Structuring Data in Spreadsheets


The number one rule for working with tabular data in spreadsheet software is to keep it “tidy”:

  1. Put all your variables in columns - the things you’re measuring, like ‘weight’ or ‘temperature’.
  2. Put each observation in its own row.
  3. Don’t combine multiple pieces of information in one cell. You want maximum freedom to sort or subset your data later on.

Portal Project Teaching Dataset

The data used across the Data Carpentry lessons is a simplified version of the Portal Project Database - a dataset containing observations of rodents in southern Arizona as part of a project studying the effects of rodents and ants on the plant community. The rodents are captured in a series of 24 plots, with different experimental manipulations controlling which rodents are allowed to access which plots. Measurements are recorded for each captured rodent.

The study has been running for almost 40 years and the full dataset has been used in over 100 publications. The data we’re going to look at has been simplified a little bit for the workshop, but the full version is available to download if you’re interested.

Exercise

We’re going to open up a messy version of a spreadsheet containing some of the Portal data. You can get a copy of the spreadsheet here.

You can see that the data is spread across two tabs within this Excel workbook. Let’s assume two field assistants conducted the surveys, one in 2013 and one in 2014, and they both kept track of the data in their own way in tabs 2013 and 2014 of the workbook. Let’s say you were the person in charge of this project and you wanted to start analysing the data.

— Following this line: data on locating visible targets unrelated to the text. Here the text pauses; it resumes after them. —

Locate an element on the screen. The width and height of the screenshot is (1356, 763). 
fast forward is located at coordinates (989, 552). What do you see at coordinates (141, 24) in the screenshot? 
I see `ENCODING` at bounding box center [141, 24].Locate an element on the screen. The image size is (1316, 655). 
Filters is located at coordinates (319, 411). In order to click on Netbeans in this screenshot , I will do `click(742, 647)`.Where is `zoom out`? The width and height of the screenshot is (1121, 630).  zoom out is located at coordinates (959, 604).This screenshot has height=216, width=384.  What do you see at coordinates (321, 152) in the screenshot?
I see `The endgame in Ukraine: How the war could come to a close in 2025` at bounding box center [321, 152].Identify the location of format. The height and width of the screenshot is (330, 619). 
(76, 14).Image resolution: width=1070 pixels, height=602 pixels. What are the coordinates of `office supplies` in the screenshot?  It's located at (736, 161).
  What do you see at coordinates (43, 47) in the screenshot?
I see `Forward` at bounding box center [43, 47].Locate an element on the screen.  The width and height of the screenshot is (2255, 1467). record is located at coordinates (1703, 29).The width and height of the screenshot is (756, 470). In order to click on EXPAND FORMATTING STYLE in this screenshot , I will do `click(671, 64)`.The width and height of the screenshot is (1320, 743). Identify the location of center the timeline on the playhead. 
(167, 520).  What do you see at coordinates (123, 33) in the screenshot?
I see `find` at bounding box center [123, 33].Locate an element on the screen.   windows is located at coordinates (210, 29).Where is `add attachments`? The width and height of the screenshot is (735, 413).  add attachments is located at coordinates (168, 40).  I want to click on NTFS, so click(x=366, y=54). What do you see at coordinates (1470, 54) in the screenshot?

In the chat, identify issues with the data which would make it difficult to understand or analyse.

Tidied Data

Download a cleaned version of the messy data here to see what a tidy version of this dataset looks like. It’s worth opening up the messy and cleaned spreadsheet side by side to compare the difference. Points to consider:

  • Multiple tables have been combined into a single table where each observation has it’s own row.
  • Column headings (or variable names) have been simplified.
  • The species-sex values from one of the 2014 tables have been broken up.
  • Missing data is represented by blank cells.
  • A calibrated column has been added to remove the need for messy formatting.
  • The date column has been split into 3 separate columns - more on this later.

This tidy dataset is an example of data in ‘long format’. However, we tend to be more familiar with data in ‘wide’ format because that is often how people store data in spreadsheets.

For example, say you have several subjects and you are measuring a variable each day for each subject. The data would look like this in wide format:

subject sex region day1 day2 day3
001 m nth 2.5 2.7 2.6
002 f sth 3.1 5.2 4.3
003 f wst 4.2 5.1 3.9

Data in wide format expands by adding more columns to the right. If we continued taking a measurment from each subject for 3 more days we would add day4-day6 as columns to the right.

Data in long format, however, expands by adding additional rows below. The above data in long format would look like this:

subject sex region day value
001 m nth 1 2.5
001 m nth 2 2.7
001 m nth 3 2.6
002 f sth 1 3.1
002 f sth 2 5.2
002 f sth 3 4.3
003 f wst 1 4.2
003 f wst 2 5.1
003 f wst 3 3.9

You can see how day has been added as it’s own column, and each measurement has gone into the value column. Note also how subject, sex, and region are repeated to give each value it’s own row. This means long format data is often larger than wide format datas.

Data in ‘long’ format is often much easier to do statsitics on and to visualise in plots, and this is especially the case with programming languages like R and Python. Therefore it is generally best to store data in long format so that you have maximum flexibility to subset the data any way you want.

We’ll learn how to switch between long and wide format data later in the R lesson.

Key Points

  • Never modify your raw data. Always make a copy before making any changes.
  • Keep track of all of the steps you take to clean your data in a plain text file.
  • Organize your data according to tidy data principles.
  • Store your data in long format for maximum freedom when manipulating it later.